[R] Extract lines from pdf files

Bert Gunter bgunter@4567 @end|ng |rom gm@||@com
Wed Nov 20 20:24:52 CET 2019


rather, system.time() of course.

Bert Gunter

"The trouble with having an open mind is that people keep coming along and
sticking things into it."
-- Opus (aka Berkeley Breathed in his "Bloom County" comic strip )


On Wed, Nov 20, 2019 at 11:19 AM Bert Gunter <bgunter.4567 using gmail.com> wrote:

> Don't do this (the timing code you showed, not Eric's suggestions).
>
> Do this:
>
> sys.time( {
>     code of interest
> })
>
> (or use the microbenchmark package functionality)
>
> Bert Gunter
>
> "The trouble with having an open mind is that people keep coming along and
> sticking things into it."
> -- Opus (aka Berkeley Breathed in his "Bloom County" comic strip )
>
>
> On Wed, Nov 20, 2019 at 10:56 AM Jeff Reichman <reichmanj using sbcglobal.net>
> wrote:
>
>> Eric
>>
>> I will have to give that a try. Thanks.
>> For a "it works" method I used ....
>>
>> start_time <- Sys.time()
>>
>>         insert code of interest
>>
>> end_time <- Sys.time()
>> end_time - start_time
>>
>> -----Original Message-----
>> From: R-help <r-help-bounces using r-project.org> On Behalf Of Eric Berger
>> Sent: Wednesday, November 20, 2019 9:58 AM
>> To: Jeff Newmiller <jdnewmil using dcn.davis.ca.us>
>> Cc: Thomas Subia <tgs77m using yahoo.com>; Thomas Subia via R-help
>> <r-help using r-project.org>
>> Subject: Re: [R] Extract lines from pdf files
>>
>> Hi Thomas,
>> As Jeff wrote, your HTML email is difficult to read. This is a "plain
>> text"
>> forum.
>> As for "pointers", here is one suggestion.
>> Since you write that you can do the necessary actions with a specific
>> file,
>> try to write a function that carries out those actions for that same file.
>> Except when implementing the function, replace any specific data with the
>> value of an argument passed into the function.
>> e.g.
>> txt <- pdf_text("10619.pdf")
>> would be replaced by
>> txt <- pdf_text(pdfFile)
>>
>> and your function would have pdfFile as an argument, as in
>>
>> myfunc <- function( pdfFile )

* [What you will do]
In the mailing-list thread, which package does Bert Gunter mention as an alternative way to time code?

* [Raw records]
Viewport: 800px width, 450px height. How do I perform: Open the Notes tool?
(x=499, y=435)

---

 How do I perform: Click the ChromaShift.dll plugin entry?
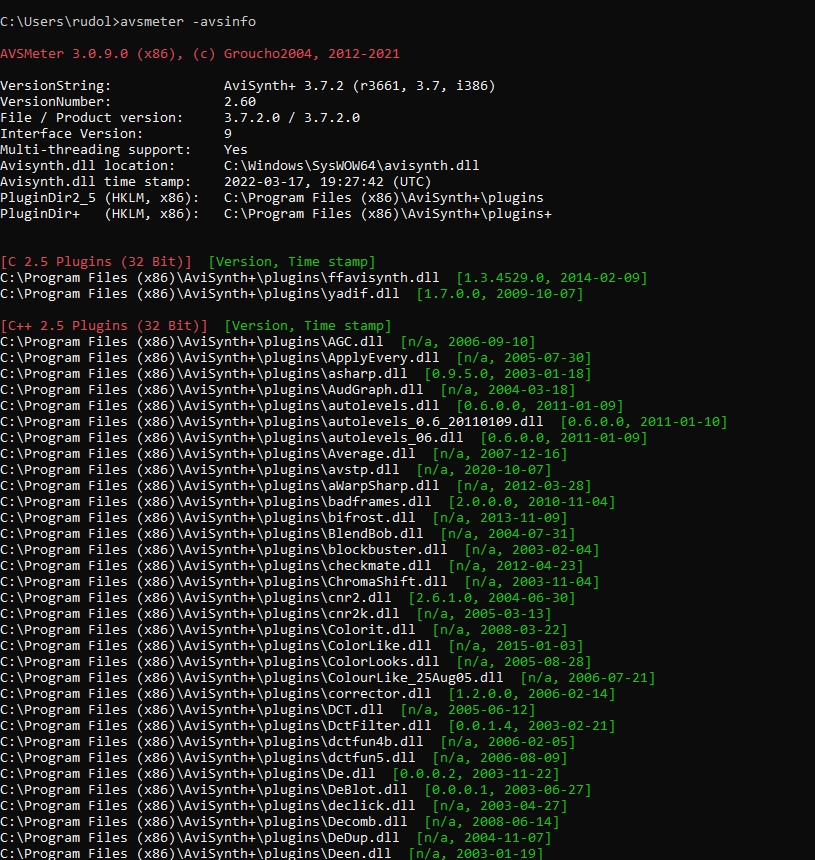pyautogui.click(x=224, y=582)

* [Result of the task]
The microbenchmark package.